**Provided passage**
- Born: 1695 or earlier
- Died: 26 July 1723 London
- Piratical career
- Allegiance: United Kingdom, Royal African Company
- Rank: Captain Lieutenant Engineer
- Base of operations: Gambia
- Commands: Bumper / Gambia Castle / Delivery

= John Massey (pirate) =

John Massey (died 1723) was a Royal African Company military officer. He is best known for leaving his post in Gambia along with his soldiers to sail with pirate George Lowther.

==History==

Earlier in his life Massey had served at the 1708 Siege of Lille during the War of Spanish Succession, and at several other land battles.

Sent to garrison the RAC fort at Gambia, Massey found the post almost devoid of supplies. Merchants and victuallers charged with arranging food and water for the troops there had been pocketing the allocated funds - “making it their chief study to enrich themselves in a small time by bringing their scant money to a head without having any regard to ye Company’s interest” - and sending little or no supplies to the fort, and its sickly Governor was unable to help.

George Lowther, second mate of the supply ship Gambia Castle, (Note: The ship was renamed twice, leading to confusion in the records. It began as Bumper, which Massey called it; the RAC renamed it Gambia Castle, causing crewman Alexander Thompson to call it “Gamboa Castle;” and Lowther renamed it Delivery.) took over the ship and invited Massey and his troops to join them. Faced with a life of sickness and starvation, Massey and his men agreed. Departing Gambia in June 1721, Massey initially wanted only to return to England, but Lowther convinced him to engage in piracy, upon which the crew “took oaths and entered into Articles in Writing for that purpose and prepared black Colours.” (Note: Lowther's Articles are recorded in Charles Johnson's only partially reliable General History of the Pyrates but not attested elsewhere; these may have been the Articles of Lowther's offshoot Edward Low instead.) They soon captured a brigantine from Boston, taking its supplies but leaving a few RAC goods in trade, then a French sloop, then other vessels off St. Croix and Hispaniola.

**Provided data**
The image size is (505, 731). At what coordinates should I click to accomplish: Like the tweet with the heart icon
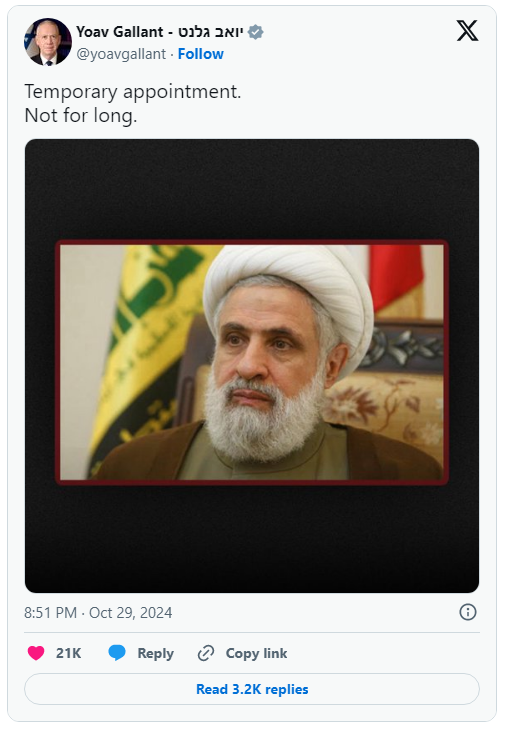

**Written instruction 1**
Answer these from the John Massey article:
(a) At which 1708 siege did Massey serve?
(b) What was George Lowther's position on the supply ship?
(c) In what month and year did Massey leave Gambia?
**Written instruction 2**
Does the John Massey article support each statement? Answer yes or no, quoting the words that decide it.
(a) Massey at first wanted only to go back to England.
(b) The Gambia fort was well supplied when Massey arrived.
(c) The ship's first name was Bumper.
**Written instruction 3**
Carry the John Massey article forward from its last sentence.
The material that accompanies the John Massey article has no connection to it.

**Task answer 1**
(a) The Siege of Lille
(b) Second mate
(c) June 1721

**Task answer 2**
(a) Yes: "Massey initially wanted only to return to England"
(b) No: "Massey found the post almost devoid of supplies"
(c) Yes: "It began as Bumper"

**Task answer 3**
Massey offered to guide his troops in raiding French settlements in the Caribbean but Lowther refused, preferring to stick to piracy at sea. Increasingly dissatisfied with their arrangement, Massey and some of his troops boarded a captured schooner and left Lowther.
Massey asked Governor Nicholas Lawes of Jamaica for a pardon, who directed him to London. When he arrived he penned a confession, explaining his reasons for leaving Gambia, and waited impatiently for his arrest. Imprisoned at Newgate, he was tried on July 5, 1723, and found guilty of piracy despite being described as “said to be in some Measure disturb'd in his Head.” Massey was hanged shortly afterwards, denied the execution by firing squad he had requested.
But this was surely a rash Action, for I never design'd or intended to turn Pirate, and I am very sorry for it, and I wish it was in my Power to make Amends to the Honourable African Company for what they have lost by my Means. ... John Massey.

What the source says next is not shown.